■ Aim of the exercise:
Please copy the records from the line with "Expand the cell name box dropdown" through the end of the records, swapping "dropdown" for "drop-down list" and leaving everything else as it is.

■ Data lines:
-----

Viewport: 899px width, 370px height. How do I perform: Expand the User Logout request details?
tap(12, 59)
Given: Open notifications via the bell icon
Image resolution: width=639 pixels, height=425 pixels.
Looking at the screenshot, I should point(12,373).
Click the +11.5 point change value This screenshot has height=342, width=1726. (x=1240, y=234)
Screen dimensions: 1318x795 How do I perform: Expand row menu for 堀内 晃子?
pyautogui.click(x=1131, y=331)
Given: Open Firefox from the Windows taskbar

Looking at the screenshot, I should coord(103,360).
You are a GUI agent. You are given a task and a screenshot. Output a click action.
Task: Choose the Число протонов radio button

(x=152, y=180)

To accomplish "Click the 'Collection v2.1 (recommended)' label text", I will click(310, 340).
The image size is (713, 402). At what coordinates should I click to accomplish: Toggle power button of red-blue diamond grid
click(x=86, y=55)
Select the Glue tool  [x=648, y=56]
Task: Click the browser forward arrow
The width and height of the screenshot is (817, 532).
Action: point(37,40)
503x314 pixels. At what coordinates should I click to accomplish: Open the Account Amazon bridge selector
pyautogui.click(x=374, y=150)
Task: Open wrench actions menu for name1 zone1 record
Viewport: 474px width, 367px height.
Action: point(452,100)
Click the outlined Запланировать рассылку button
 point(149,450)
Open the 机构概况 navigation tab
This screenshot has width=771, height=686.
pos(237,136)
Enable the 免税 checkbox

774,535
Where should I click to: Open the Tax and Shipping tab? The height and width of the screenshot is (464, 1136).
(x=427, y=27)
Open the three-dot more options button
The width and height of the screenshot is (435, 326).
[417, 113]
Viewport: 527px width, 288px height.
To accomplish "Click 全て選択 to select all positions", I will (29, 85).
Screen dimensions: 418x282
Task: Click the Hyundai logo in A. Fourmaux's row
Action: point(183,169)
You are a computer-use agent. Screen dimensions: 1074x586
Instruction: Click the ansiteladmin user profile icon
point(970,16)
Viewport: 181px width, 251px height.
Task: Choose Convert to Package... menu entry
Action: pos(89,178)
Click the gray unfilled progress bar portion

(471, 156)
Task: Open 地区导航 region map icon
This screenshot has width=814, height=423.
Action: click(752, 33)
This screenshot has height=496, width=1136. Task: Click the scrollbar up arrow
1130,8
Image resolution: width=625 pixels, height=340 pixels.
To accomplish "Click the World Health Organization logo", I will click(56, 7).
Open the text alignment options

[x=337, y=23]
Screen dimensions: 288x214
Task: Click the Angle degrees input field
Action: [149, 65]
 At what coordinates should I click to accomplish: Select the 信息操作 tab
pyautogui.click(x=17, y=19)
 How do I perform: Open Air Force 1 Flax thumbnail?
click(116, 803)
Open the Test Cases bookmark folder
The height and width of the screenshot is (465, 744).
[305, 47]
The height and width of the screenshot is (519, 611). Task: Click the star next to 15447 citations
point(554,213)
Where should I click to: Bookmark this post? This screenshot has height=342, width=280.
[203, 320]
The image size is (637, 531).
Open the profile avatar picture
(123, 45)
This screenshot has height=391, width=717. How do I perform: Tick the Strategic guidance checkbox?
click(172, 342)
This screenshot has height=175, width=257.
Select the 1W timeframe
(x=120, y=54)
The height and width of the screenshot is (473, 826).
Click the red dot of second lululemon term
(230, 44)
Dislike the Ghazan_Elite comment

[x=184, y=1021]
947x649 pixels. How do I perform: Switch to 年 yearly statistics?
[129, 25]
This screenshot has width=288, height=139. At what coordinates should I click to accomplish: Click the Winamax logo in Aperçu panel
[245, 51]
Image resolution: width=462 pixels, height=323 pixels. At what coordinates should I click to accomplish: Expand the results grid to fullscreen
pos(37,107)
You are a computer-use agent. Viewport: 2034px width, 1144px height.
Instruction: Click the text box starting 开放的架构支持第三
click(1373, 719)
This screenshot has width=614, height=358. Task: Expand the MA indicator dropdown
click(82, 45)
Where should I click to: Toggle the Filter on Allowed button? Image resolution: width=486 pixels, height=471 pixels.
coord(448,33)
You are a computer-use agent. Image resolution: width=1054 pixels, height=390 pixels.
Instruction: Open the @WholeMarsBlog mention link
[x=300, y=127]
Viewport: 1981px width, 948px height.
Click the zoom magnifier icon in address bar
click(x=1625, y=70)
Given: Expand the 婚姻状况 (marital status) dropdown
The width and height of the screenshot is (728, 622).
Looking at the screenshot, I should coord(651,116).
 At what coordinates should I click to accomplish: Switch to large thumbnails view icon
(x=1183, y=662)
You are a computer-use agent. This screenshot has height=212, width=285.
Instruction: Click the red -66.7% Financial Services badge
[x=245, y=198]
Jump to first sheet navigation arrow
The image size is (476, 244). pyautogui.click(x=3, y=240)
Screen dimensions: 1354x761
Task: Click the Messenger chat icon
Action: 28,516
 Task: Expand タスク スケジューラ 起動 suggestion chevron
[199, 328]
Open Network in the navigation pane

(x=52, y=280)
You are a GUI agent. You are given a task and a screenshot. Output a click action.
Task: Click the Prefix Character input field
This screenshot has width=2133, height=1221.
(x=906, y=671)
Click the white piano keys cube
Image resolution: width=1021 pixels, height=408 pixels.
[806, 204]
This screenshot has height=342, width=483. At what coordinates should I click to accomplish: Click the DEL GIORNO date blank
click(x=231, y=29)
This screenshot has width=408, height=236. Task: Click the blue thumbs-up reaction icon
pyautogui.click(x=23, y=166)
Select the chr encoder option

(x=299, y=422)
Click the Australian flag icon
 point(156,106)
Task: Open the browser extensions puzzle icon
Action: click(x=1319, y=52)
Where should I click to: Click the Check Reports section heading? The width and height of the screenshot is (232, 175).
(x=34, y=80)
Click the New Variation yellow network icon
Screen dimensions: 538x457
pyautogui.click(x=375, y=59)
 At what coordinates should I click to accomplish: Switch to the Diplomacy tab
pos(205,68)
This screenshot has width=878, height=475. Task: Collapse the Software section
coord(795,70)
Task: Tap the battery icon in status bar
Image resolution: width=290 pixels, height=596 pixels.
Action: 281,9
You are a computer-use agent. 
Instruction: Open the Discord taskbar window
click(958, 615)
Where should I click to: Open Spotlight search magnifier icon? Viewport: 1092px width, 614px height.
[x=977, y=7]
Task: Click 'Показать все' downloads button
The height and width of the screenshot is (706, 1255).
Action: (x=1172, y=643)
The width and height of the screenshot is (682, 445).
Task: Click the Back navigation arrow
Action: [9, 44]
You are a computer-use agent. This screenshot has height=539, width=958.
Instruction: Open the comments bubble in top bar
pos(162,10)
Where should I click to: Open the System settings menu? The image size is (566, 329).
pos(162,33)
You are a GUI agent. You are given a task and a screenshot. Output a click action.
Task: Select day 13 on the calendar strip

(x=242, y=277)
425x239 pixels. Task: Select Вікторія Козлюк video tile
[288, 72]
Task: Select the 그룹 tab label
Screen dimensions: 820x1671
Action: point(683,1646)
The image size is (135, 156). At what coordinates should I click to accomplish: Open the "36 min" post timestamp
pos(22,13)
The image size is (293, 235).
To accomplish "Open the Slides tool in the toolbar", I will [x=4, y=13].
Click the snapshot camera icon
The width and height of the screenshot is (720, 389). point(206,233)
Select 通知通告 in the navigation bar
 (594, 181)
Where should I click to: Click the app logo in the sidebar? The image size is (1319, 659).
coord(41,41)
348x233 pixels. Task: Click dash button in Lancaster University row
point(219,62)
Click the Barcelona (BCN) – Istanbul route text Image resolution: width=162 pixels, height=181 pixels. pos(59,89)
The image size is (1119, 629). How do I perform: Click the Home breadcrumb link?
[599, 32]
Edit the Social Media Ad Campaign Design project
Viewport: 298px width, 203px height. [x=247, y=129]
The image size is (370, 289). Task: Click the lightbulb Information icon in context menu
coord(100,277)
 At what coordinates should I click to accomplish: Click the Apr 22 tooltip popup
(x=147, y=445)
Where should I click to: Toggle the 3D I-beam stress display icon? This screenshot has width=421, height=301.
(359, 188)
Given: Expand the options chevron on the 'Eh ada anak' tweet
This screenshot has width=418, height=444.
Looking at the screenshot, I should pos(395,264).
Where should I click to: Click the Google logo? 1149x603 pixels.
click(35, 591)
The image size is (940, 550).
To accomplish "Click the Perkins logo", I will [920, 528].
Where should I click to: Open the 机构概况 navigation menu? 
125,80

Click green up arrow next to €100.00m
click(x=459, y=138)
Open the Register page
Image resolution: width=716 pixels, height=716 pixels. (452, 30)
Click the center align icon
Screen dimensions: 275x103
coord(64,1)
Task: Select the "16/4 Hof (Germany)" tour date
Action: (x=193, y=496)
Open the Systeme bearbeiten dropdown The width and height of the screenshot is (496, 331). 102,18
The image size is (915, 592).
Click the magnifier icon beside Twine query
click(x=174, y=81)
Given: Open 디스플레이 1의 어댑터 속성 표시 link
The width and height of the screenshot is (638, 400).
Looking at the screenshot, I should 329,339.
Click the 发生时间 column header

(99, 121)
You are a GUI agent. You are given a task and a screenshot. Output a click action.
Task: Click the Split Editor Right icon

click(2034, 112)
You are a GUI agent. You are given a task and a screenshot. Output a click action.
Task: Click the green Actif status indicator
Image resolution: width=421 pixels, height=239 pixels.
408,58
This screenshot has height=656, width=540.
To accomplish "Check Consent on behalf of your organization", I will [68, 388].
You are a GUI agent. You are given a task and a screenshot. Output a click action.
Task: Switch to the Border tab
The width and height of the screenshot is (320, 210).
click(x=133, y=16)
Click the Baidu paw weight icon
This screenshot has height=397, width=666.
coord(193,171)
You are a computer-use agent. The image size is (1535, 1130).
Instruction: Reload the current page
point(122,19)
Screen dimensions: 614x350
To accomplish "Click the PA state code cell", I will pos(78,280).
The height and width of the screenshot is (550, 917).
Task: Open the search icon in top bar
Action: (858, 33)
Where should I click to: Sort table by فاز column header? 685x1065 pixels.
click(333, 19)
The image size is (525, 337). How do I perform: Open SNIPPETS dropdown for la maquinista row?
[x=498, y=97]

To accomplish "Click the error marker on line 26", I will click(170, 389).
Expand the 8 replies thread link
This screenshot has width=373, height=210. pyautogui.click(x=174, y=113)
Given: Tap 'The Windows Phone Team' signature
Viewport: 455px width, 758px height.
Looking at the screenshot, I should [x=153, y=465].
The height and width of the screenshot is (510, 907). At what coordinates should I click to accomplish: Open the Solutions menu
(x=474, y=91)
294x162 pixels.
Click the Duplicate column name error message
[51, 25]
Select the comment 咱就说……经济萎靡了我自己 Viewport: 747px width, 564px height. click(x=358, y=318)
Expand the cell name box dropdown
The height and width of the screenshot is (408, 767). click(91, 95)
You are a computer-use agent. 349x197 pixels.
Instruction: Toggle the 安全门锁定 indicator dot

-----

■ Correct answer:
Expand the cell name box drop-down list
The height and width of the screenshot is (408, 767). click(91, 95)
You are a computer-use agent. 349x197 pixels.
Instruction: Toggle the 安全门锁定 indicator dot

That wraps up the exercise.